George W. Bush is a tough act to follow. Especially when he's practically whipping out his own personal checkbook and writing the American public a nice big fat tax refund.

And Tuesday night, Senate Democratic leader Tom Daschle and House Minority Leader Dick Gephardt learned that lesson the hard way, batting clean-up for the Democrats after the President's first (and enthusiastically received) address to Congress. It was a thankless job: After all the nearly euphoric backslapping that met the President's speech, it fell to the Democrats to make a case for boring old frugality.

Sitting stiffly in high-backed chairs in a formal drawing room, the Democrats looked like they were introducing an unappetizing episode of "Masterpiece Theatre" in which the heroes rush in armed with calculators to save their people from the ravages of indiscriminate tax reform.

Daschle hits at tax plan

Daschle began on a conciliatory note, pledging to cooperate with the President and work with Republicans in Congress to advance the causes dear to the American people. He promised to support the President's literacy initiative and ratify higher pay for members of the military. But, he said, the Democrats will not sit around and let Bush sell the country on a set of faulty numbers.

Bush's agenda, Daschle maintains, will cost upwards of $2 trillion dollars.
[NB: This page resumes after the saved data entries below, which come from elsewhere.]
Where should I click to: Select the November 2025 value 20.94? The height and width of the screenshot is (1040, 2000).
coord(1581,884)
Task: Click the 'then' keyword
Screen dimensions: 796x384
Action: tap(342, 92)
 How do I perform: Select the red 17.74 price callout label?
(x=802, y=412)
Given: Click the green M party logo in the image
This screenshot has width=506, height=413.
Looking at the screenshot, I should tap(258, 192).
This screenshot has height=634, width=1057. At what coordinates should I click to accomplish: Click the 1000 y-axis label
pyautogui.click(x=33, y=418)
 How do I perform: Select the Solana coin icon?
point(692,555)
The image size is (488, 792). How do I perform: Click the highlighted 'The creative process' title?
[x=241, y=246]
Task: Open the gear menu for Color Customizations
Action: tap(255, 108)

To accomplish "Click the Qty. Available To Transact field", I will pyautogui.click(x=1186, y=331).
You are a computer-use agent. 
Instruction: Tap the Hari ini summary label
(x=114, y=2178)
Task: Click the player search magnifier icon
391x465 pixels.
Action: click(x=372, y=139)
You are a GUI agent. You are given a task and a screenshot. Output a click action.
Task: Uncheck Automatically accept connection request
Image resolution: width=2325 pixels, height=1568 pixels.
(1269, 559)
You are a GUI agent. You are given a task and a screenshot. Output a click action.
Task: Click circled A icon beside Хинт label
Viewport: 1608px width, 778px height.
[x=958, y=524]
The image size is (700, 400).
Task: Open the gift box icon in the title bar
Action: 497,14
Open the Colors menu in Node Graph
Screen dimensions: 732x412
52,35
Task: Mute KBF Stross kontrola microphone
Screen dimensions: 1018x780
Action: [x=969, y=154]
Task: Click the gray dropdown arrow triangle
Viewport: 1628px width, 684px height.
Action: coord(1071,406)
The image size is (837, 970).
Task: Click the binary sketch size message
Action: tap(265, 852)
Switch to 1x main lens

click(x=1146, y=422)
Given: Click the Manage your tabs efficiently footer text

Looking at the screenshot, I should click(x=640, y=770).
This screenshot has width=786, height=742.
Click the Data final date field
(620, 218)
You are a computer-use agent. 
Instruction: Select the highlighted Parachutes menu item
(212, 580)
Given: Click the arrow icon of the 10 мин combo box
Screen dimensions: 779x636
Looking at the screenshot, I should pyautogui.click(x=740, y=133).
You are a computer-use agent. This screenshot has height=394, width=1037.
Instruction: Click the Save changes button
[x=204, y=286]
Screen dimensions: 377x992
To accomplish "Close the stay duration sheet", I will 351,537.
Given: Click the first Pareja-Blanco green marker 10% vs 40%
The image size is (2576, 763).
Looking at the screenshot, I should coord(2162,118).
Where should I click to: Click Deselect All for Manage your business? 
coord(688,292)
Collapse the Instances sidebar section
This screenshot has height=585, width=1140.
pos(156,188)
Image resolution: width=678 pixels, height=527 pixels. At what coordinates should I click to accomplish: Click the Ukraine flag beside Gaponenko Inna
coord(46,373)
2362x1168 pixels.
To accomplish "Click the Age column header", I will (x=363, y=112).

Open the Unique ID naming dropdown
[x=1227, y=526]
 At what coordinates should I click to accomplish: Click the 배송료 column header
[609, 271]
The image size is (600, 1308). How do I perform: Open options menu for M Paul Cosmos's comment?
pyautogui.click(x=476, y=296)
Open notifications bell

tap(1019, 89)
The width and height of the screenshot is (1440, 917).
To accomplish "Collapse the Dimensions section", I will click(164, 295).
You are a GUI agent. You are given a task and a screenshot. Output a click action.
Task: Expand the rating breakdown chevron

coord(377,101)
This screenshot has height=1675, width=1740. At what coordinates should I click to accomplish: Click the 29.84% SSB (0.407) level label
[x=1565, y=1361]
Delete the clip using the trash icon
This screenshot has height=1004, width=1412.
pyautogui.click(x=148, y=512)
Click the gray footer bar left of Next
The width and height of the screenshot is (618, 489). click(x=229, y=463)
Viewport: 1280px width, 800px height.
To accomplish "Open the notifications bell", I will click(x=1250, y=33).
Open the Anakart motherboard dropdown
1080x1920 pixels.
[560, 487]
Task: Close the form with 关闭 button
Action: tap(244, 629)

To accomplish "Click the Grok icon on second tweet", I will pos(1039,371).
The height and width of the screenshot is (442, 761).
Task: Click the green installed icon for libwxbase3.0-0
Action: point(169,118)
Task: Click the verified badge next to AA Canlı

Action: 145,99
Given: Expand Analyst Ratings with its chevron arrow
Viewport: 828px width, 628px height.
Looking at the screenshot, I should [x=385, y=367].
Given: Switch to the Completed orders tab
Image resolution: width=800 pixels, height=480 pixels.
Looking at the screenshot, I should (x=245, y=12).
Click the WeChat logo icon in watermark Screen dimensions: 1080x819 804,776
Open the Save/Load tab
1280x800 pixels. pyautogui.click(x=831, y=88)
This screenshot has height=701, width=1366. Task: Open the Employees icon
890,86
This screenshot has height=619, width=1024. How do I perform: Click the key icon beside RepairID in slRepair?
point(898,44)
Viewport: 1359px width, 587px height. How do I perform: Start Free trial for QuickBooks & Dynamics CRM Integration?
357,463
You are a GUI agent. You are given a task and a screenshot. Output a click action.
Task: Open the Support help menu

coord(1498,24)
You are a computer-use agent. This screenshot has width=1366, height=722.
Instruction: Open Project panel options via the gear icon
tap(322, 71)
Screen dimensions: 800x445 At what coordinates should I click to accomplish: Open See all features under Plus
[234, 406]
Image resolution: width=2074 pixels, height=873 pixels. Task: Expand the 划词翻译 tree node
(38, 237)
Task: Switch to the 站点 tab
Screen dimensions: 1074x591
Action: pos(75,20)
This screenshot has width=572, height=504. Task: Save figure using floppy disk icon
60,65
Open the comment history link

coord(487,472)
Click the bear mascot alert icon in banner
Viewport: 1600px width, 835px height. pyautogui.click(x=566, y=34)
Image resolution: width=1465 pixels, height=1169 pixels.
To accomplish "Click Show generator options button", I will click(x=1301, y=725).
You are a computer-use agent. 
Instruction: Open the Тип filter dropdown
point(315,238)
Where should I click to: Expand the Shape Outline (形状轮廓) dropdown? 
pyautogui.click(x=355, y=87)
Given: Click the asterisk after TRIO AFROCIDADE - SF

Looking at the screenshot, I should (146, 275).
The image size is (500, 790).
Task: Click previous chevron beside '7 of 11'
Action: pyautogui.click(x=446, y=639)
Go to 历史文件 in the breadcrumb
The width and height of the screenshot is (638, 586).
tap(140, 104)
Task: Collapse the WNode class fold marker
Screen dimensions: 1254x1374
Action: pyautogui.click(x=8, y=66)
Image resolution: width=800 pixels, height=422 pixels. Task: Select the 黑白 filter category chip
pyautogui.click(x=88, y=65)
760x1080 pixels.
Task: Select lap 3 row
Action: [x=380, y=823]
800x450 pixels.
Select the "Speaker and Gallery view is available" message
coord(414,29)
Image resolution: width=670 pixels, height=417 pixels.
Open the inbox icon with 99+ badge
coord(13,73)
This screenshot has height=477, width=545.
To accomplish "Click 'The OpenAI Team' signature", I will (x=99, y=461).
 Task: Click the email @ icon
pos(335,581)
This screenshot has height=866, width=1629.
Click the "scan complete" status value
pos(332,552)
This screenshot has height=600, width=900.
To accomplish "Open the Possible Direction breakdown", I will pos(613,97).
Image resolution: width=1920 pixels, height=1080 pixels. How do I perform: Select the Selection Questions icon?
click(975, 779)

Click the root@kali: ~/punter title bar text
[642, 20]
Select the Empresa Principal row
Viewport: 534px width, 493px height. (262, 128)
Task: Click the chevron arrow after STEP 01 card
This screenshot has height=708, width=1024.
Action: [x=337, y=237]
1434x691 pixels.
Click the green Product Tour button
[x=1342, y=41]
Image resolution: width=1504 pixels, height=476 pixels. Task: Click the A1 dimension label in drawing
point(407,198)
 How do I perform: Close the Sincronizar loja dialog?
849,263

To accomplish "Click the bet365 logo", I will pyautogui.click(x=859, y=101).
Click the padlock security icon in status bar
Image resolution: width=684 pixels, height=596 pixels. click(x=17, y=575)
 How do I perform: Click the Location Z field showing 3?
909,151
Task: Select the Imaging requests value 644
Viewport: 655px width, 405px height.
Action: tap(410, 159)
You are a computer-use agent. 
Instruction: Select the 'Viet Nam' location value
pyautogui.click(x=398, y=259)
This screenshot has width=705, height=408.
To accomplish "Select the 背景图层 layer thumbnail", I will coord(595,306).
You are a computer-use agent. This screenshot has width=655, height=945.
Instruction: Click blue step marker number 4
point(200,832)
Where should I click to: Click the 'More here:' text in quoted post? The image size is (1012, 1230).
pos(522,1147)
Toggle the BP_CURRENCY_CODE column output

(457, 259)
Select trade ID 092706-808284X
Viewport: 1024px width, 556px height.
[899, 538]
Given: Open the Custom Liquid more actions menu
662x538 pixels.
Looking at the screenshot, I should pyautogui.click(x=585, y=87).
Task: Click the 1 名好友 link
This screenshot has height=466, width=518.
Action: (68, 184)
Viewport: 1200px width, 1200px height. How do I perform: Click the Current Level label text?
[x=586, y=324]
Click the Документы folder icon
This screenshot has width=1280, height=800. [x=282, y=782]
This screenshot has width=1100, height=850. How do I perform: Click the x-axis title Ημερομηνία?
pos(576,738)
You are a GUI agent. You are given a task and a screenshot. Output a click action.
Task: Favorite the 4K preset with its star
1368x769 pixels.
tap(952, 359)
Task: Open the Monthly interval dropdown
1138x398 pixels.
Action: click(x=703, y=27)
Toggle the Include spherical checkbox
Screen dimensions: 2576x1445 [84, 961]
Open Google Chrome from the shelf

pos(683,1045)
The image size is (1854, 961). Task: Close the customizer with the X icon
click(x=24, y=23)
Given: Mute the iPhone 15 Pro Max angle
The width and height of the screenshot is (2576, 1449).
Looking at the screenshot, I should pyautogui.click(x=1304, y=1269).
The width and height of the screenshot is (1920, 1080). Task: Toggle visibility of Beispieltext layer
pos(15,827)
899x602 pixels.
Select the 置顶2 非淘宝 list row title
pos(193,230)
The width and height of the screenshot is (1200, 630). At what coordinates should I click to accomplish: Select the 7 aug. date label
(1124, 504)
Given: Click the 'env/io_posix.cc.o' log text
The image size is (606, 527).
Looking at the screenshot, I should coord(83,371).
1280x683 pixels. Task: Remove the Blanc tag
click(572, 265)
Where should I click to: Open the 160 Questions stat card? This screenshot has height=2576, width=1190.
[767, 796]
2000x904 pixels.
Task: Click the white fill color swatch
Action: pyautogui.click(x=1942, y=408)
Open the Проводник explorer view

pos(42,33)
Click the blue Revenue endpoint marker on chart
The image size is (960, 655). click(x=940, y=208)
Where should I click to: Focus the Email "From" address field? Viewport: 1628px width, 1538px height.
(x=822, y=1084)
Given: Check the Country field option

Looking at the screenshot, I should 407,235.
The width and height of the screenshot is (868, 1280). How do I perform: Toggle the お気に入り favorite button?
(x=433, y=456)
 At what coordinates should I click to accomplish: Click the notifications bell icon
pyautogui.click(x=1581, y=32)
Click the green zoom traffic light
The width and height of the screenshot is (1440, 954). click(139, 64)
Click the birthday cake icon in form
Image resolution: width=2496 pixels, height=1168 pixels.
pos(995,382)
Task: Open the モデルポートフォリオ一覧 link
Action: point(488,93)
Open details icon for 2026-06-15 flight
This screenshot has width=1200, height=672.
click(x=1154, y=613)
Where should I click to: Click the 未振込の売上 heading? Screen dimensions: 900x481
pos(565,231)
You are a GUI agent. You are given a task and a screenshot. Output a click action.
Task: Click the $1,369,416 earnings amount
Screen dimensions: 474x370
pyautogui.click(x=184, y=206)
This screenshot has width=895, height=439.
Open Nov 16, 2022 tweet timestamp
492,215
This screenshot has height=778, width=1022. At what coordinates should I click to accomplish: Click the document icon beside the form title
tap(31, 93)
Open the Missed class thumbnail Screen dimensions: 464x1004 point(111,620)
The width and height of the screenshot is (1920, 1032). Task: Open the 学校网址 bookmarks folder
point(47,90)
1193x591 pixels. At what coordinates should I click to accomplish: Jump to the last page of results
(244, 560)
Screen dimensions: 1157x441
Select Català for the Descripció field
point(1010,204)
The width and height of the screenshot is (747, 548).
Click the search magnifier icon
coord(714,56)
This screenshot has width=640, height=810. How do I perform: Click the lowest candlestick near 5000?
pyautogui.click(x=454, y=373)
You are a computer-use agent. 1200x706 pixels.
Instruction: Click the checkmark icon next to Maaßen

And once the $1.6 trillion tax cut is taken out of that, Democrats say, there will be nothing left for anything else, let alone the education programs and military pay increases that are assured bipartisan support.

Then, calling the President's tax plan "deeply unfair" to everyone but the wealthiest Americans, Daschle fired a warning shot at Bush's budget priorities. "When we disagree with the President, as we do on issues like Medicare and Social Security reform, we'll fight — and we'll fight hard."

Too good to be true?

When Gephardt joined in, it was to underscore what the Democrats see as the irresponsibility inherent in Bush's plan. "If what the President said tonight sounded too good to be true," he warned, "it probably is." He went on to paint a grim picture of all the programs that would suffer if the surplus were gobbled up by a tax break: Medicare, prescription benefits, higher minimum wage and improved public schools.

As far as numbers and common sense go, the Democrats' response was solid. But in terms of political dexterity or public relations acumen, it was a bust. Daschle and Gephardt's dour response to Bush's ebullient address to Congress should serve as a stark reminder to Democrats still trying to decipher Gore's loss to Bush: Most Americans don't need or want to be reminded that life is hard, money is tight and things could be better. The gloom and doom implicit the Democrats' message may, in fact, be more realistic than the goofily optimistic tone Bush likes to set. But, as Reagan-era Democratic veterans should know, reality is often far less appealing to voters than a dose of uncomplicated good cheer.